LOOK BEFORE YOU LEAP: THERMODYNAMIC ARBI- TRATION OF PARAMETRIC AND NON-PARAMETRIC KNOWLEDGE IN LLM AGENTS VIA SELF- REGULATING MEMORY ARCHITECTURES
Abstract
As Large Language Model (LLM) agents are deployed in ”wild” environments, they face the critical threat of Context Poisoning—where irrelevant or adversarial retrieval results induce hallucinations and derail reasoning. Current ”Open-Loop” agents, which retrieve indiscriminately (P (act) ≈ 1), lack the immune system to reject these toxic inputs.

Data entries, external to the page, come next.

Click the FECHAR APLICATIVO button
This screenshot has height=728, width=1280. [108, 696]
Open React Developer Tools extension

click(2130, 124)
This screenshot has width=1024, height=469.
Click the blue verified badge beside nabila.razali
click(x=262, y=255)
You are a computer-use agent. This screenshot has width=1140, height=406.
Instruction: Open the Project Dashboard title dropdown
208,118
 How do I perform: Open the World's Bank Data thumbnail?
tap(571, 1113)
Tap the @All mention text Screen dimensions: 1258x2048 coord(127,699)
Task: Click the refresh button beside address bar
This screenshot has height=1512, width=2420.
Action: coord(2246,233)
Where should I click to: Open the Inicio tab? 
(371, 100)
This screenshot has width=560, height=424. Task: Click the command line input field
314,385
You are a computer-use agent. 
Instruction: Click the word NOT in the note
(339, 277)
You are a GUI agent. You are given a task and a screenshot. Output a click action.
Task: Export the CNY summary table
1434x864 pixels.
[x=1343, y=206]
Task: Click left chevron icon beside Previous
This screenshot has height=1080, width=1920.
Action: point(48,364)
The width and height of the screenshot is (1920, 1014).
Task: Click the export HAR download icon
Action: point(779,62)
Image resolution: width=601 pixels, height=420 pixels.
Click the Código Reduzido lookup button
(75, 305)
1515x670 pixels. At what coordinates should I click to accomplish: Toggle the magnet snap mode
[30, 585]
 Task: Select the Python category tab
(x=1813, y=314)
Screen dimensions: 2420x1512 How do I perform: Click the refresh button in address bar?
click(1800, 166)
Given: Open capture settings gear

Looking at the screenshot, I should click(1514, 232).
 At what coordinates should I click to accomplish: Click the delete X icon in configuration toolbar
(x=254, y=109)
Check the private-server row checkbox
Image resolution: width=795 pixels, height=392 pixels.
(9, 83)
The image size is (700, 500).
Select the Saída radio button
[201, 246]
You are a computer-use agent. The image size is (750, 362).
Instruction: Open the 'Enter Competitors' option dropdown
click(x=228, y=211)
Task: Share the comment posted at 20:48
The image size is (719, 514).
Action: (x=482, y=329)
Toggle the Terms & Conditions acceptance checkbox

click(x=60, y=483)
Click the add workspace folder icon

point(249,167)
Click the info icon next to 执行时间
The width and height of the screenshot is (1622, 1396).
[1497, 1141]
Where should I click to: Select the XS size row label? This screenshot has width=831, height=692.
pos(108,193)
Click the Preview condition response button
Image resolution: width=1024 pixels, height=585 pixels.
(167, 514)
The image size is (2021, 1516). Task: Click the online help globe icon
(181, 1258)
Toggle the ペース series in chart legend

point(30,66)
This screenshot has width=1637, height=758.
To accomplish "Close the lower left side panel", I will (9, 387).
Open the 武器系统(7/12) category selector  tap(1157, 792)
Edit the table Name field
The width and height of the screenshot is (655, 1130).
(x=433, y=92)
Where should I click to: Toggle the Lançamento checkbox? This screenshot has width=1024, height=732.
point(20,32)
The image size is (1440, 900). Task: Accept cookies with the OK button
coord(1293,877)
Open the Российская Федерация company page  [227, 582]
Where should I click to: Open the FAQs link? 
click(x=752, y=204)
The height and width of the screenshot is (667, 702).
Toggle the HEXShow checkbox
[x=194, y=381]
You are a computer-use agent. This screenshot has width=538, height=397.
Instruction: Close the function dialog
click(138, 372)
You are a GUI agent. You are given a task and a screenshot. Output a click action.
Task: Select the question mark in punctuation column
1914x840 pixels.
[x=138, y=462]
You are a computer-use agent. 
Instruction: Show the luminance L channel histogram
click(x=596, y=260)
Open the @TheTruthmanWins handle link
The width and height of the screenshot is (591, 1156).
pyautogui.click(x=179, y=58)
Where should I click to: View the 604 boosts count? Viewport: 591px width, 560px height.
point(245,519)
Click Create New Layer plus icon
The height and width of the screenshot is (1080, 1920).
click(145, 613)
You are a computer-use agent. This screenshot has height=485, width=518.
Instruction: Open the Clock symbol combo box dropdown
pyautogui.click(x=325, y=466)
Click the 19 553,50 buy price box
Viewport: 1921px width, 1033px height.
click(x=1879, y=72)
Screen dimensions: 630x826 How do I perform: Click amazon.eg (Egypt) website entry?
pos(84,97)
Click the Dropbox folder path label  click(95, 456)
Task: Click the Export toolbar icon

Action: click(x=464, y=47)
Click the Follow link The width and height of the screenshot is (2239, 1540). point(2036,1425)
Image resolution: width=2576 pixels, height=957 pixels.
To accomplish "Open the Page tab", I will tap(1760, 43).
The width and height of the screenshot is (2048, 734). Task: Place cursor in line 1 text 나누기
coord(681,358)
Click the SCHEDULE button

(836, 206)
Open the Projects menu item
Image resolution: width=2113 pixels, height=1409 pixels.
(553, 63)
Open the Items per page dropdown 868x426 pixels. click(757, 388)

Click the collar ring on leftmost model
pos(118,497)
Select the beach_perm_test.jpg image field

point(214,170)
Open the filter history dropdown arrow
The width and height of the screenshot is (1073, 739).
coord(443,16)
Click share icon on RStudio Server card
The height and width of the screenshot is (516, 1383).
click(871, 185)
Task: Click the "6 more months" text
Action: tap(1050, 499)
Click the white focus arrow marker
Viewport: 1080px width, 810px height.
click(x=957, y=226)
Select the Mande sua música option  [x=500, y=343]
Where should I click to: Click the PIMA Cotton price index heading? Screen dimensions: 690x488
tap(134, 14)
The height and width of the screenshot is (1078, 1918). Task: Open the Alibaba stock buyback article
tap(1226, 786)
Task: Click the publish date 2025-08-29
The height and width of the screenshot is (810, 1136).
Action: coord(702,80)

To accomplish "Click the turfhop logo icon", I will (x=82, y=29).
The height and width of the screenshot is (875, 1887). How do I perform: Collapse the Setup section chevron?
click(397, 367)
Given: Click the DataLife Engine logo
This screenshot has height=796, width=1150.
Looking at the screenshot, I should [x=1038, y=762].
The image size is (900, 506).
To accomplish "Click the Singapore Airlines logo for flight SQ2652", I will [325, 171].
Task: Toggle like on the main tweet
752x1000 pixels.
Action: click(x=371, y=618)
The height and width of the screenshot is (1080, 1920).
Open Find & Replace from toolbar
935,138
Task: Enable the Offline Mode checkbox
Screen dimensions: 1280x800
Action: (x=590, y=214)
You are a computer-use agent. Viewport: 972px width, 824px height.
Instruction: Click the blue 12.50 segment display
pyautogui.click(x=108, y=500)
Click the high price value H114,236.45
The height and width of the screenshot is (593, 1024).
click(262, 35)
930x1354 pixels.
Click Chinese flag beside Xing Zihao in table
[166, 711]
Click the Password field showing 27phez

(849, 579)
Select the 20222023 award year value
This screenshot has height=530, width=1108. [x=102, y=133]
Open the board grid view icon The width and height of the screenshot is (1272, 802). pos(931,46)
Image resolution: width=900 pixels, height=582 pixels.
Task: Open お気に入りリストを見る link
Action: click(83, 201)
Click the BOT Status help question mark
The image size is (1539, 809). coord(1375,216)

In this work, we introduce a safety-critical control layer MARTA (Metacognitive Adaptive Retrieval and Thought Architecture), which establishes a Thermodynamic Firewall between the agent and its memory. We model the decision to ingest external context not as a default behavior, but as a risk-aware arbitration based on the frozen backbone’s “Epistemic Signature” u(x). We introduce the Discriminative Cliff metric, which quantifies an agent’s ability to distinguish between high-similarity distractors and high-utility evidence. Our evaluation on the Adversarial Alignment Protocol demonstrates that MARTA achieves a discriminative cliff of +87.4, rejecting 87.6% of adversarial traps that successfully poisoned baseline agents. By forcing the model to ”Look (at its own uncertainty) Before It Leaps (into external data),” MARTA provides the necessary epistemic regulation for robust, safe, and reliable autonomous operation.